SISTERS GRIMM / THE POLITICAL DRAG, THE QUEER MAINSTREAM

“The weird thing is that LGBTIQ exists as a category of being, that’s designated by mainstream culture, when actually it’s unbelievably fragmented. And there’s so much intra-group conflict because everyone actually has really, really different aims, and different objectives, and their struggle doesn’t mirror that of the other groups at all.”
– Declan Greene

“You find these little things that help… ‘If I can channel Judy Garland, If I can channel the strength of this survivor’… For some reason, it usually is a female survivor, because you don’t want to identify with the straight men that are making your life hell, or that you don’t relate to. You relate to the women who are outsiders as well.”
– Ash Flanders

In the third episode of season four, we discuss what queer is and isn’t with playwright Declan Greene and performer Ash Flanders, who together make up Sisters Grimm, Melbourne-based queer performance collective par excellence. Sisters Grimm have risen through the ranks of Melbourne’s independent theatre with a series of extremely well received shows, very quickly progressing from backyard performances for friends to sold-out shows at Malthouse Theatre, Sydney Theatre Company, Melbourne Theatre Company, Sydney’s Griffin Theatre and Belvoir. By now, they have, together and separately, performed in all of Australia’s major theatre houses, and won an incredible number of awards. They have been described in The Age as ‘treading the line between the frivolous and the furiously political better than anyone in Australia right now’.
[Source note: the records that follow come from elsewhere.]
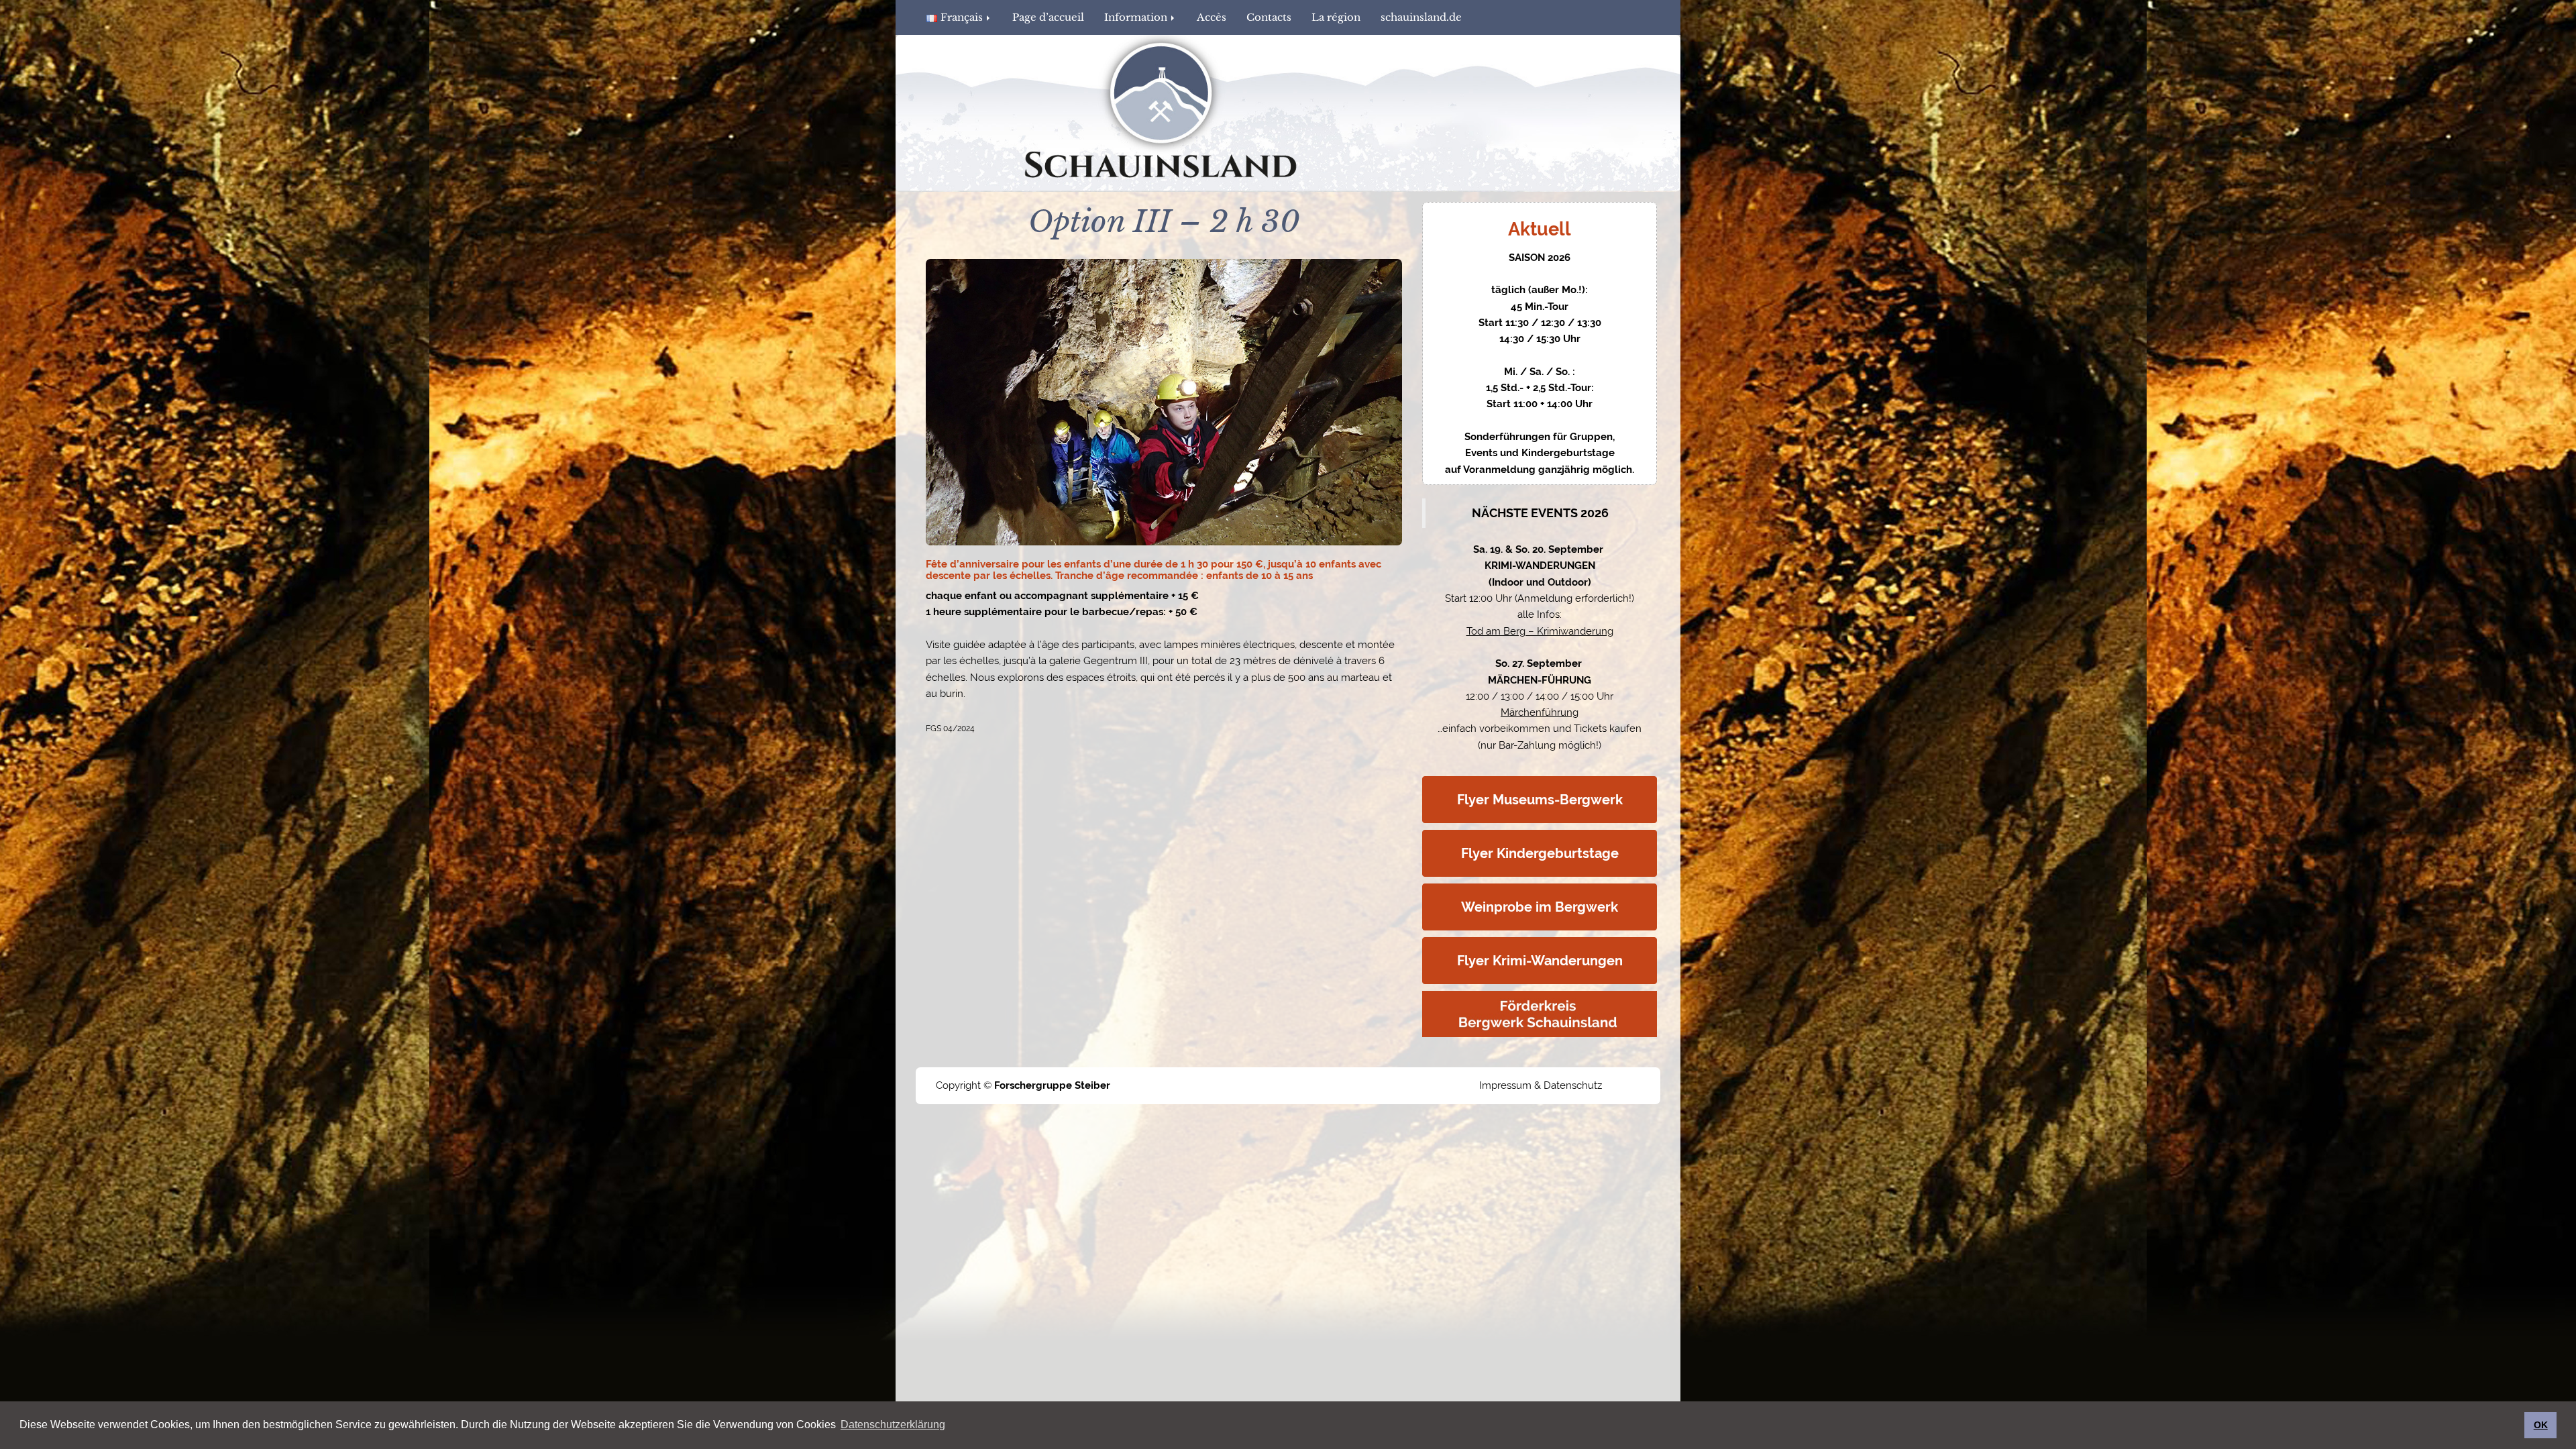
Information (1137, 17)
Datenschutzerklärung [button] (893, 1424)
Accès (1211, 17)
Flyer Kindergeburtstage (1540, 853)
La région (1335, 17)
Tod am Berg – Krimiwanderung (1539, 631)
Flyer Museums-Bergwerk (1540, 800)
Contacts (1268, 17)
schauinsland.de (1421, 17)
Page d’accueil (1048, 17)
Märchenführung (1539, 712)
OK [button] (2541, 1424)
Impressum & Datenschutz (1540, 1085)
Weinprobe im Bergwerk (1539, 907)
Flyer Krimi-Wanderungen (1540, 961)
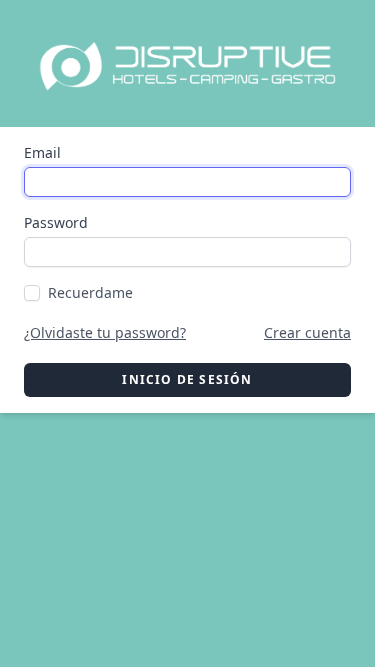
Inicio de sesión (187, 379)
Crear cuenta (307, 332)
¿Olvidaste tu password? (105, 332)
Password (56, 222)
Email (42, 152)
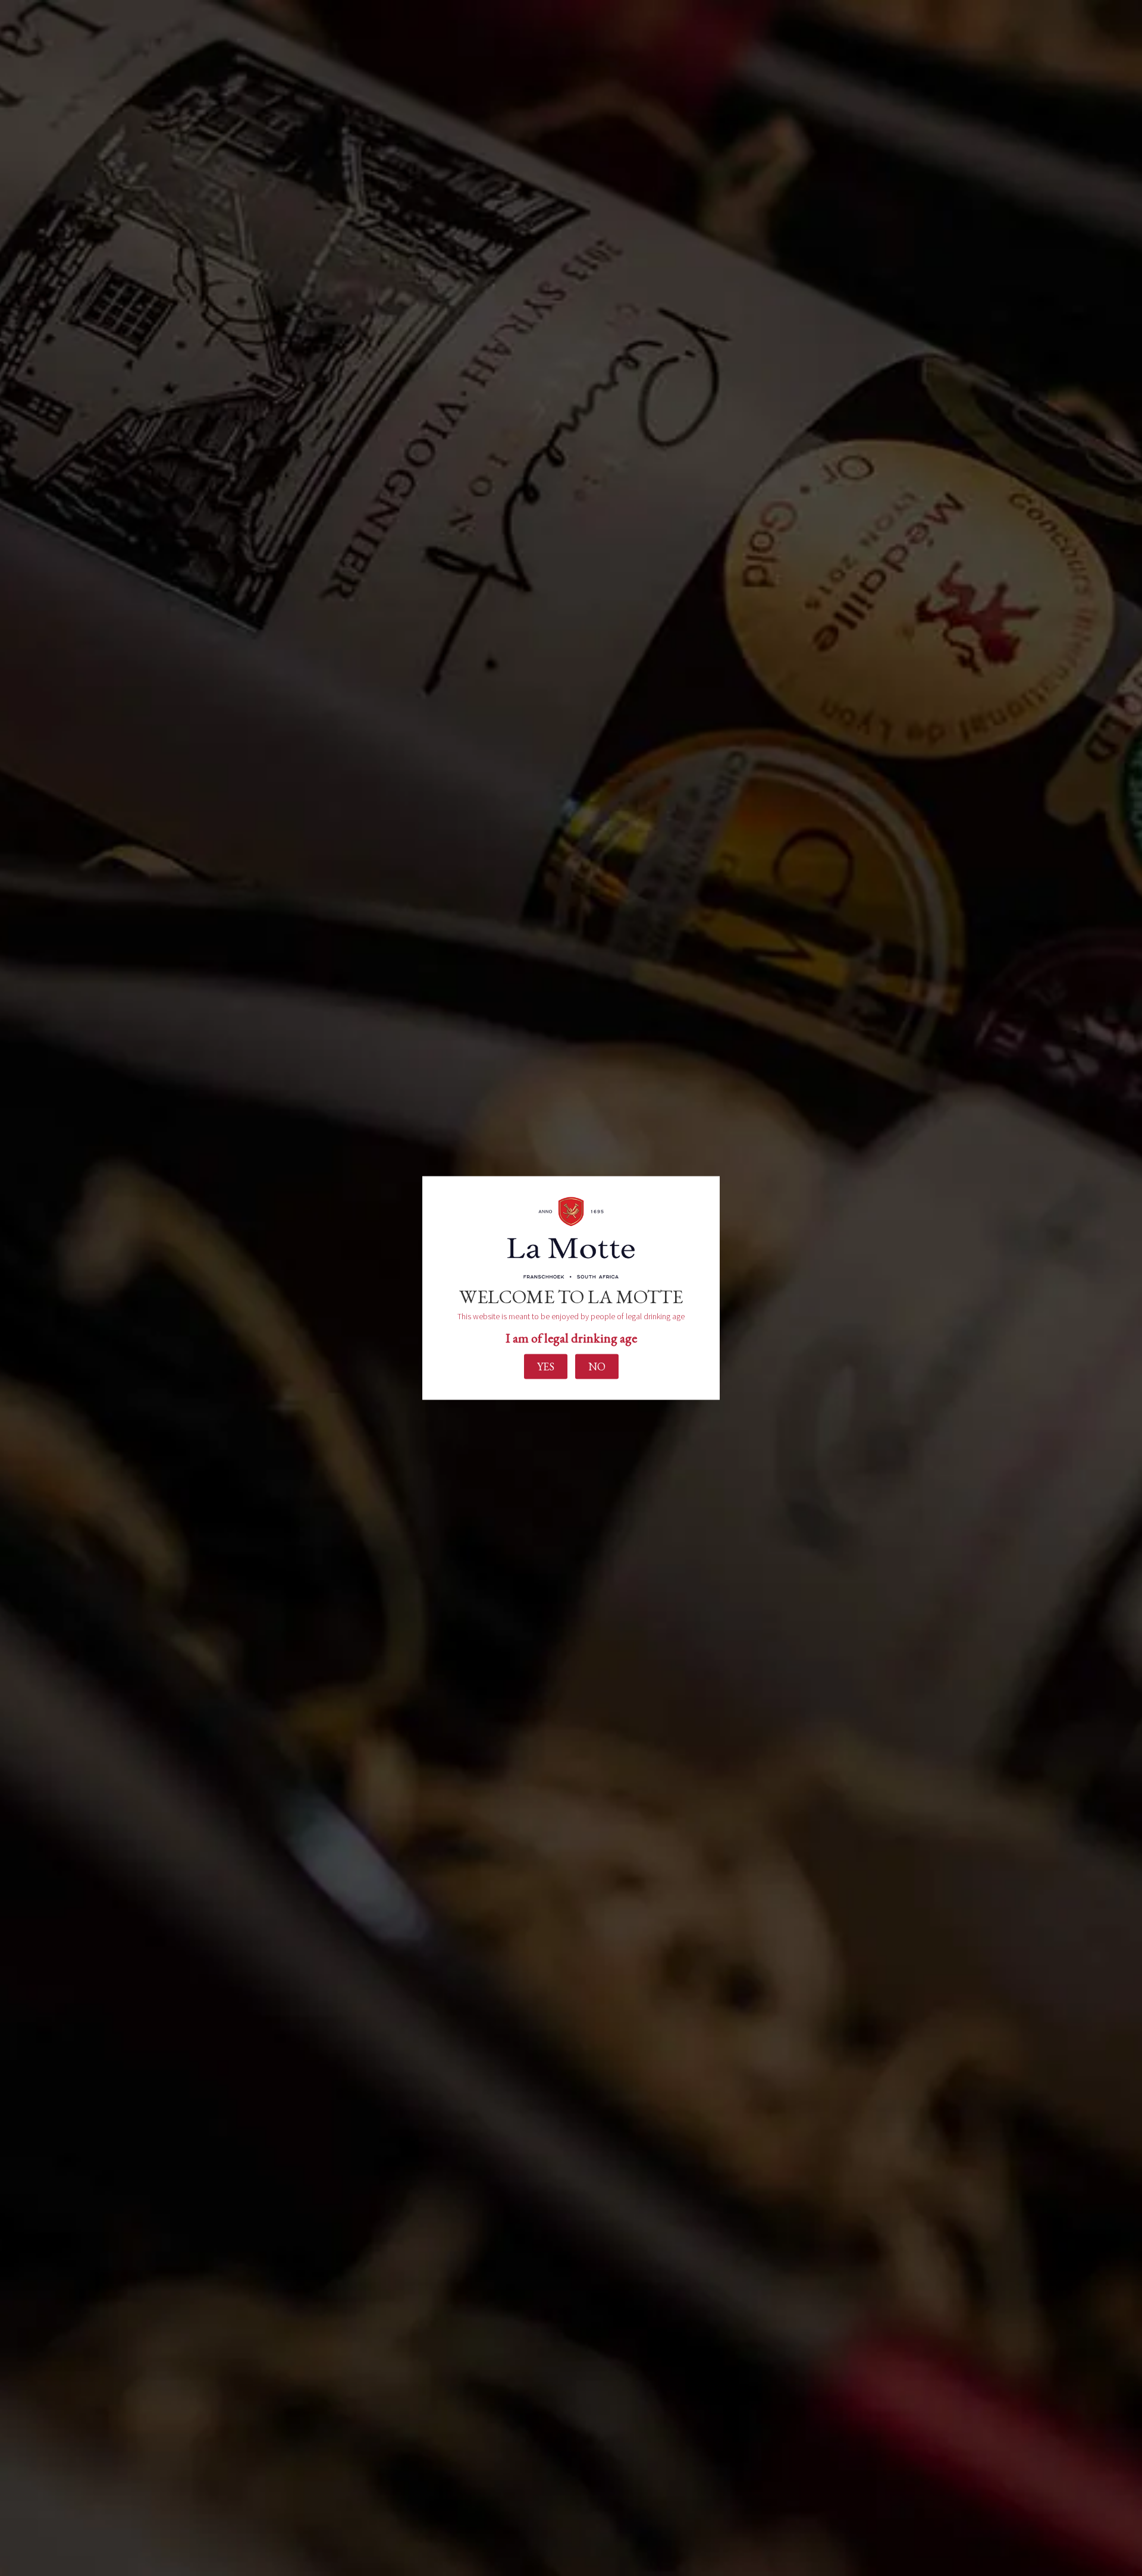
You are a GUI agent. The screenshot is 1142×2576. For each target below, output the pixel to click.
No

And it is their brand of frivolous, furiously political queer theatre that we talk about today. Drag, the way it speaks gender as a foreign language, and its undercurrent of dissecting, enabling, and owning, victimhood, as well as its central position in queer culture, is one of our great topics. Drag features prominently and aggressively in the Sisters Grimm oeuvre, which features every kind of cross-casting imaginable, most notably when appropriating Euro-Australian colonial narratives. The queer eye is particularly suited to dissecting national and colonial myths because it is an outsider eye, say Ash and Declan, giving numerous examples of the ways in which the queer individual grows up interested in aesthetics, in surfaces, in the performativity of identity, and the way in which oppressive power is exercised through cultural myths – and perhaps becomes particularly fluent in ways to dismantle that power.

“I think you develop critical facilities, as a queer person, because you learn to question the texts that you receive culturally… You know that those narratives don’t articulate your experience of being, so you have to figure out how to dismantle them, and to insert yourself into them in order to identify with them.”